A single number is the expected answer: the count of lines in the records below that contain "icon".

=== Data to process ===

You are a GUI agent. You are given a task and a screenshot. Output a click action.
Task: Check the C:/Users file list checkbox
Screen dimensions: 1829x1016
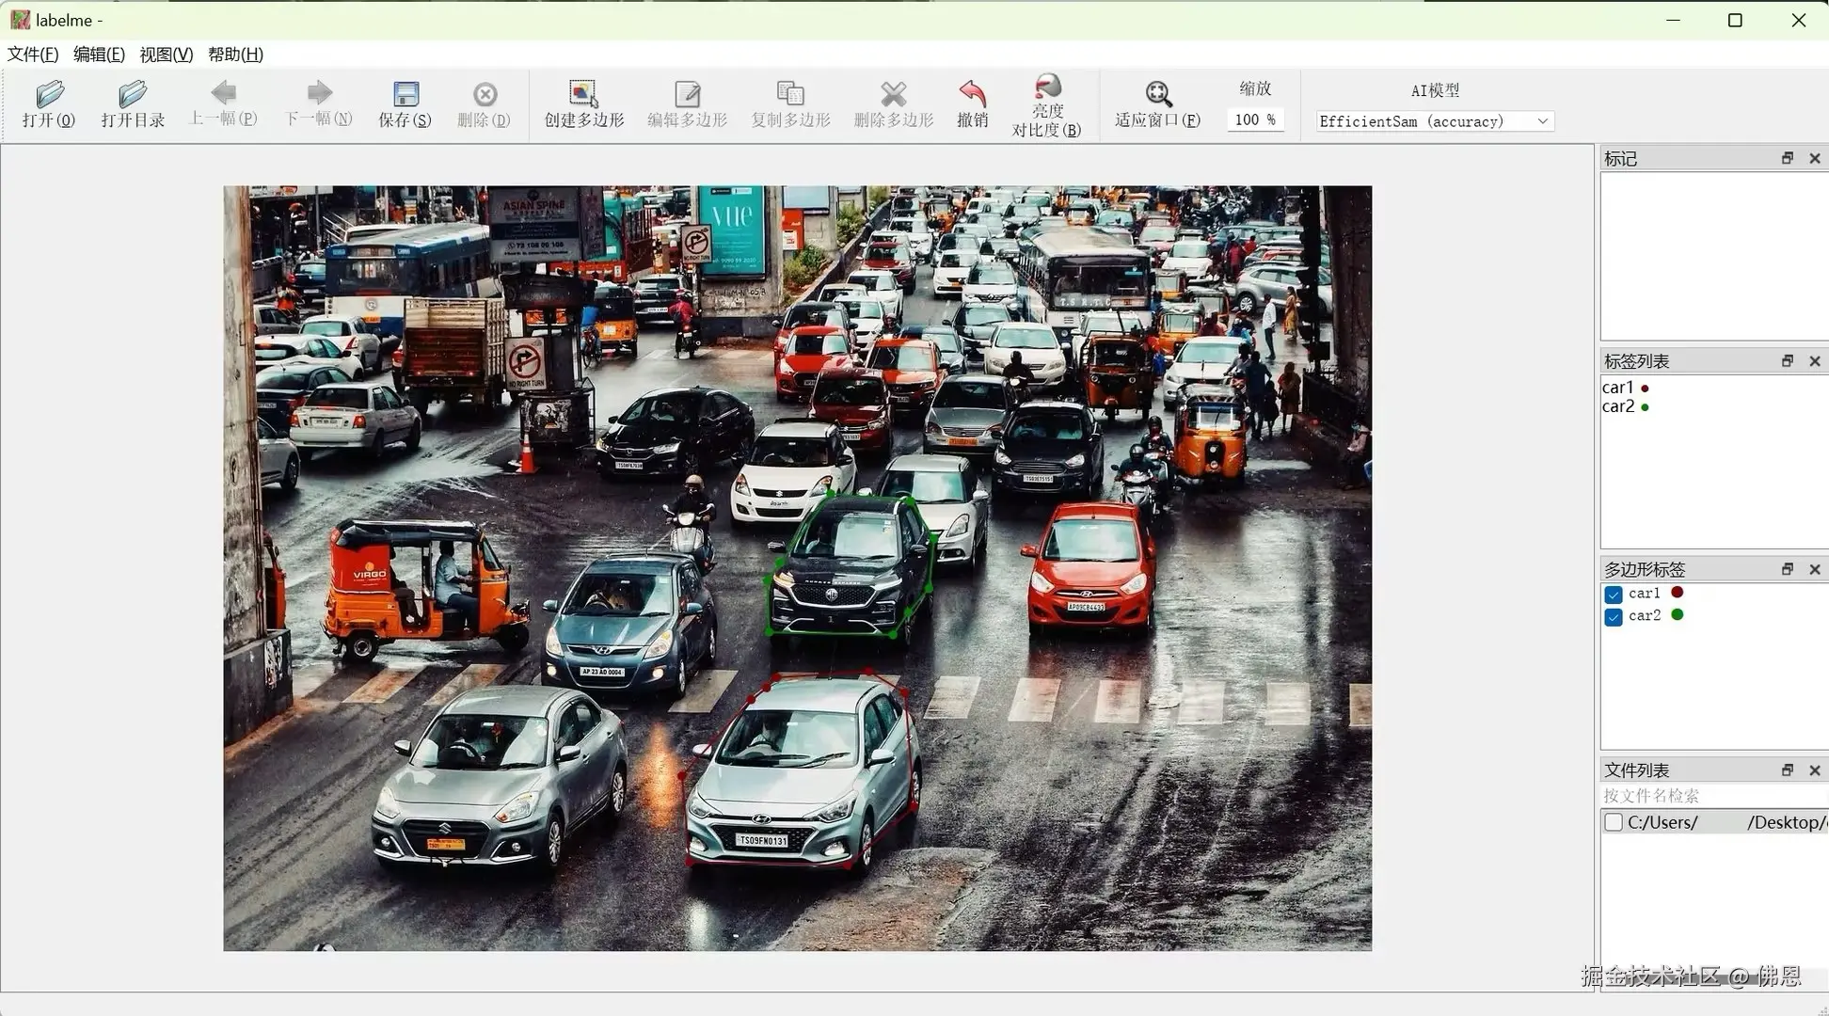(x=1614, y=822)
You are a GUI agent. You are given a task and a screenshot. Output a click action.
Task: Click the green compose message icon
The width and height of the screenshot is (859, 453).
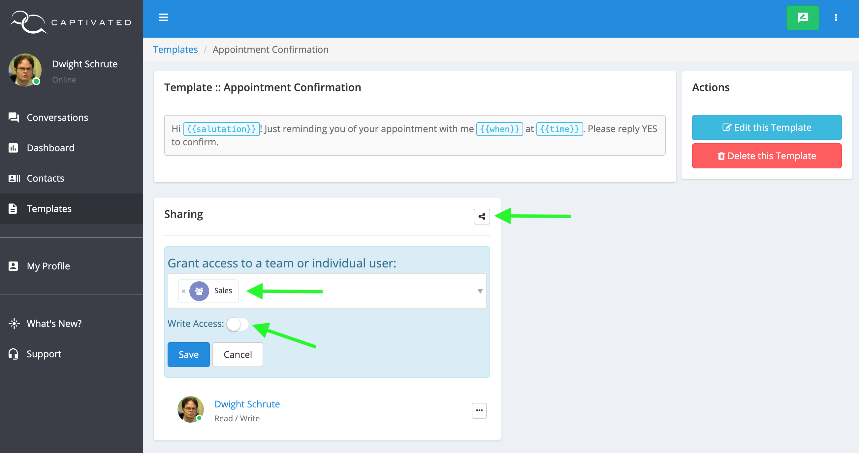[802, 18]
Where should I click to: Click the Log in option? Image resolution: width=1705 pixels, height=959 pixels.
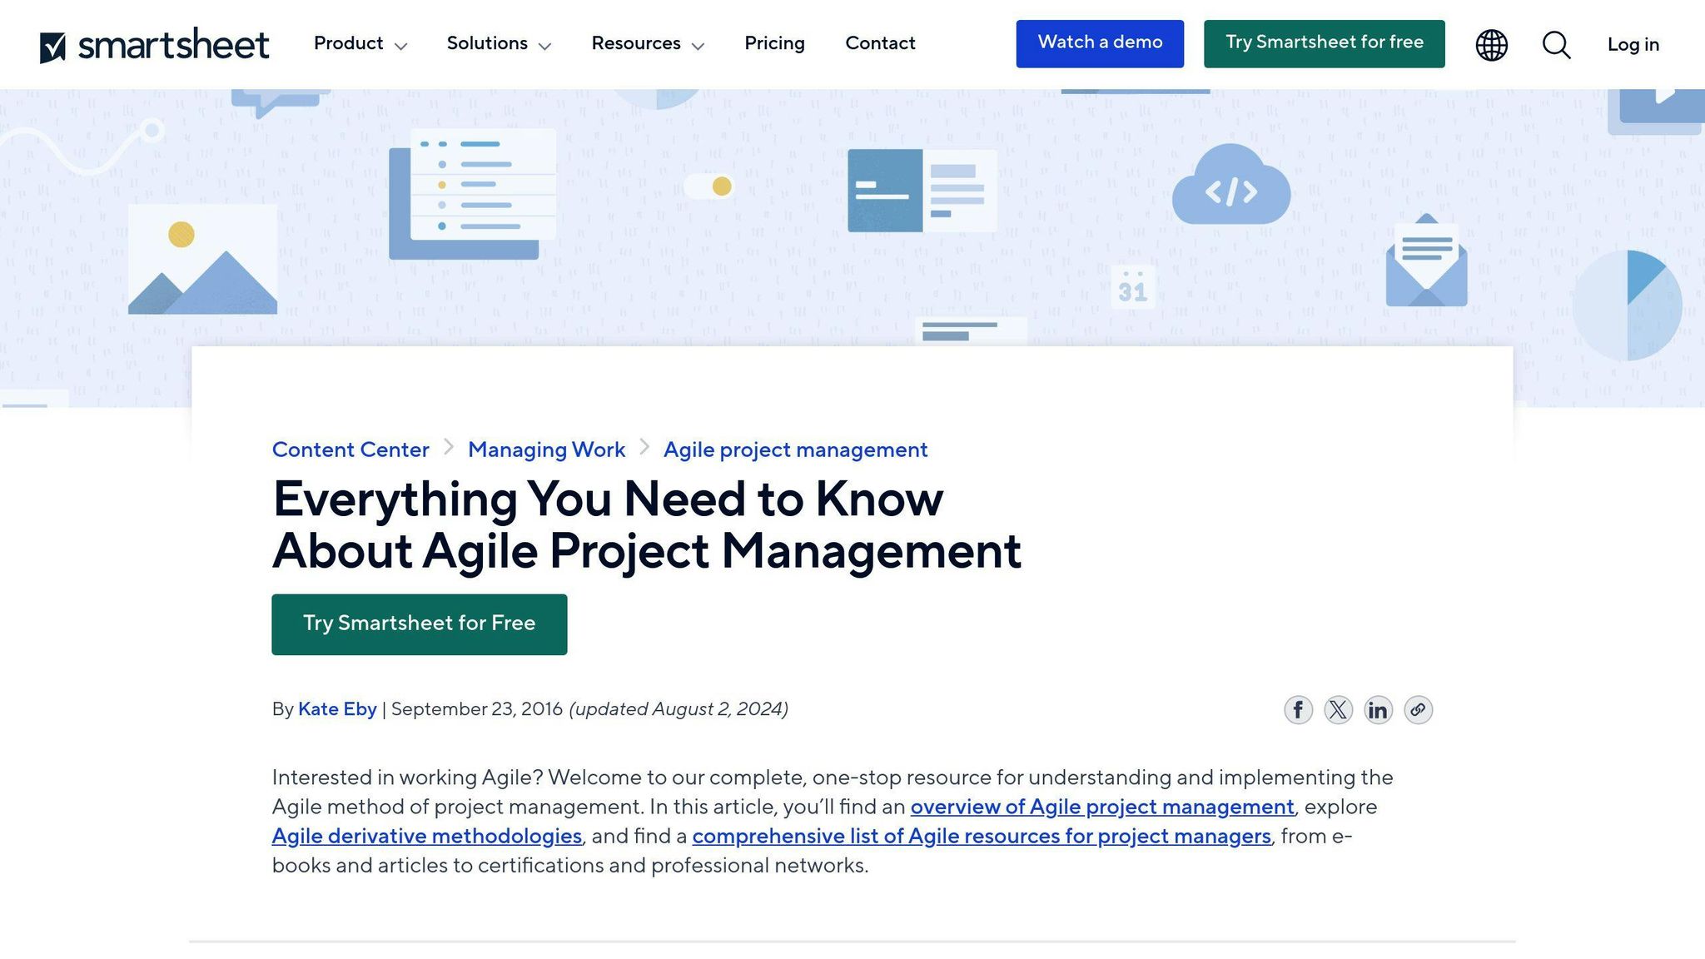[x=1632, y=45]
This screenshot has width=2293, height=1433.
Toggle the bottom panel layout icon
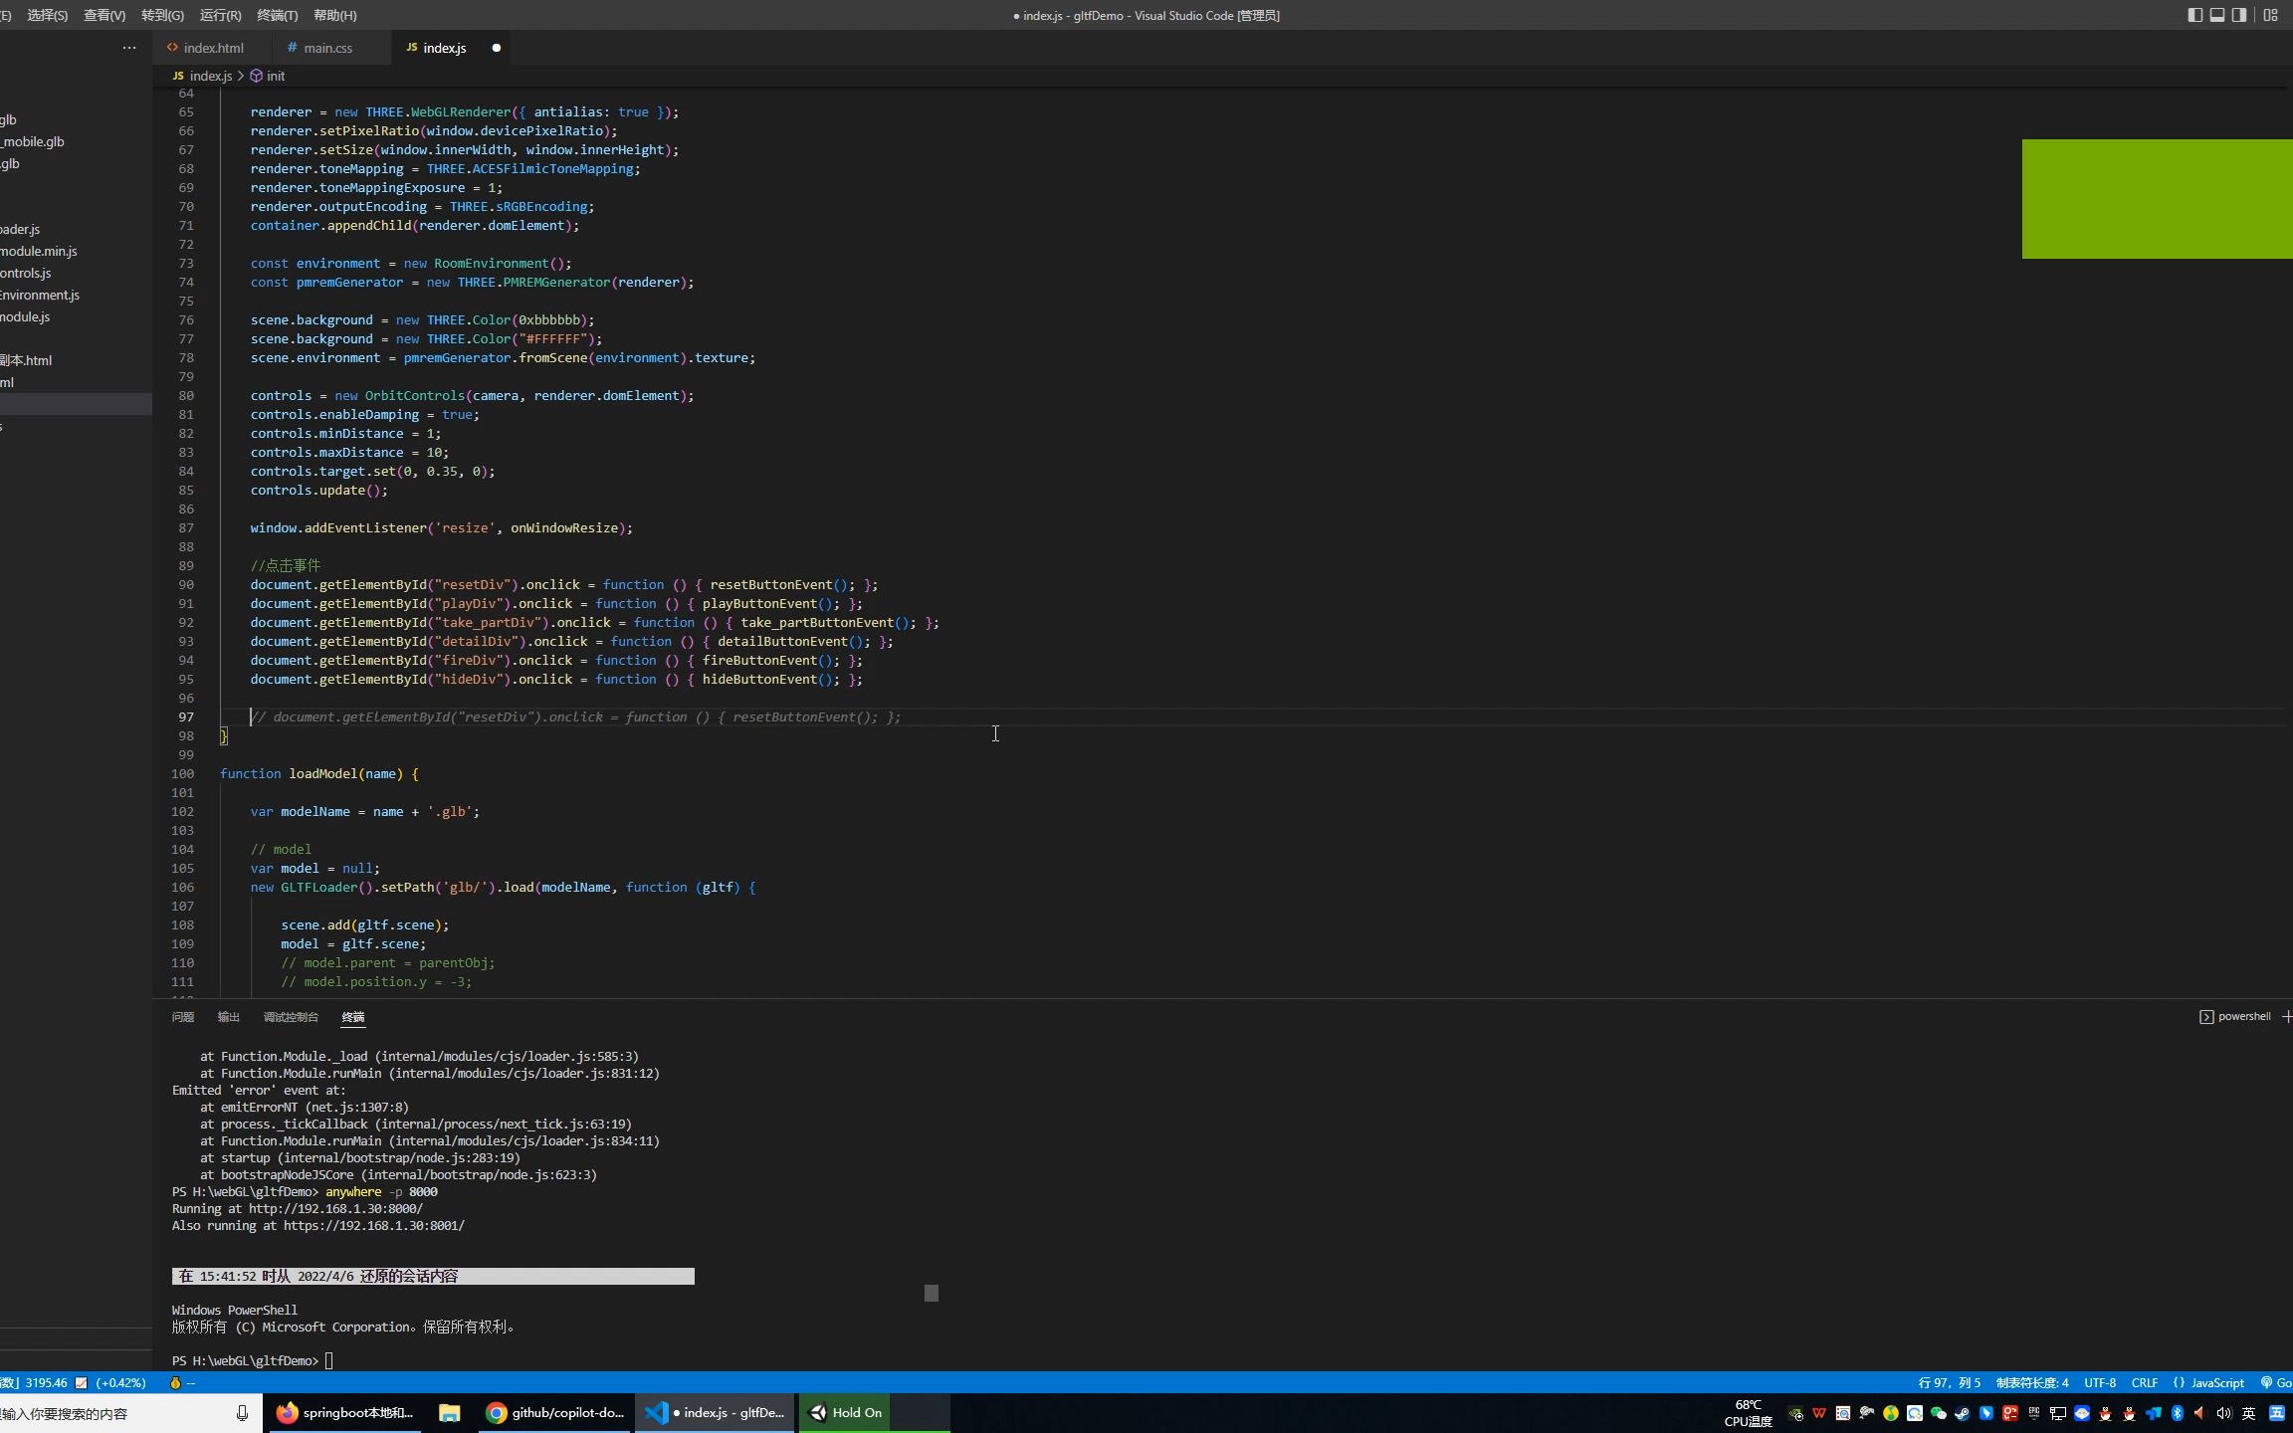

===

> _Finished task_
2